Thanks for the reply, Mark. I look a look at the Python code you wrote and did some more research. I'm aiming at having member pointers instead of declaring all the different skill functions within the class because of this:

class Skill
{
   public:
      string name;
      int mana;
       void (*Skill::cast_code)(CHAR_DATA *, char *) = NULL;
   private:
      void Skill::skill1_cast_code (CHAR_DATA *ch, char *argument)
      {
         whatever;
         return;
      }
      void Skill::skill2_cast_code (CHAR_DATA *ch, char *argument)
      {
         whatever;
         return;
      }
      ...
}

And we'd assign each Skill's cast_code member pointer to an appropriate class method on load:
   Skill x;
   x.cast_code = &skill1_cast_code;
   (x.*cast_code)(ch, argument);

Unfortunately, as we approach ROM's number of skills (say 200), this takes up considerable overhead having every Skill contain all the cast methods for all Skills.

I think what I am looking for is a functor, as they are commonly called. I'll unfortunately need to create each skill as an individual class (frown) or alternatively encapsulate the Skill class to use the relevant pointers.
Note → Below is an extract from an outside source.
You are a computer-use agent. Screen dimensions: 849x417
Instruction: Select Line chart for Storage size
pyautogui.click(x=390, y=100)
If anyone cares, I can keep the list posted on my results.

-- Jeremy

Mark Roberts wrote:

<snip>

class Skill
{
public:
string name;
int mana;
...
SKILL_FUN *cast_code;
SKILL_FUN *pulse_code;
SKILL_FUN *upkeep_code;
SKILL_FUN *expire_code;
};

</snip>

Pointers, in Pythonese, to what I think you're trying to do... I'm sure you can figure out the syntax needed. ;-)
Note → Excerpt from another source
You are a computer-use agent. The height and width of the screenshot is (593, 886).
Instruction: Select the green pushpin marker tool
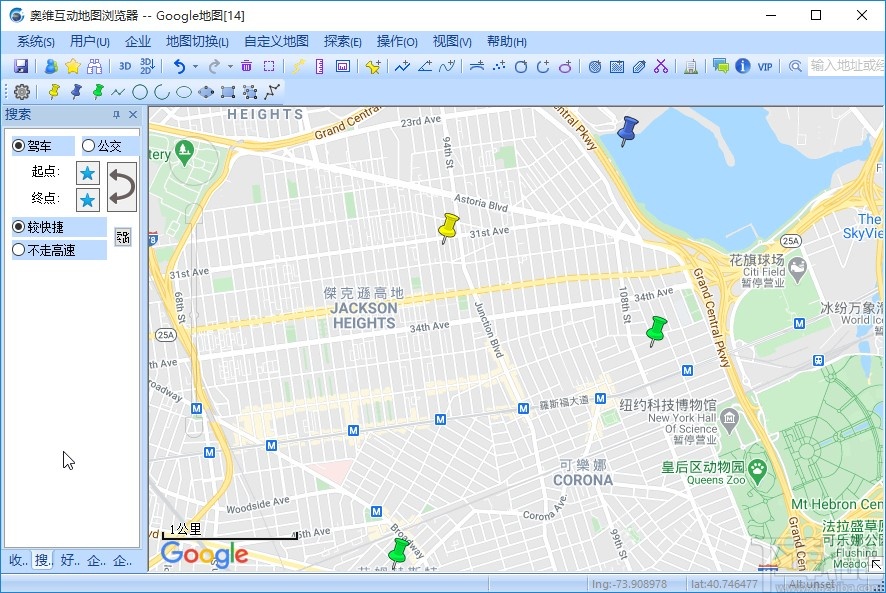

def cast_code(self, args):
"""This is an external function to any number of skills that does nothing!"""

class Skill:
self.name=""
self.mana=0
self.cast_code=cast_code
...

s=Skill()
s.cast() # Exec's cast_code


The error you're getting is because you don't have the appropriate functions declared in the class:

class Skill
{
public:
string name;
int mana;
...
SKILL_FUN *cast_code;
SKILL_FUN *pulse_code;
SKILL_FUN *upkeep_code;
SKILL_FUN *expire_code; <-- These need to be actual function declarations rather than function pointers
};


The way I suggested up top is probably what you're trying to do, but in case its not, make those functions instead of function pointers, k?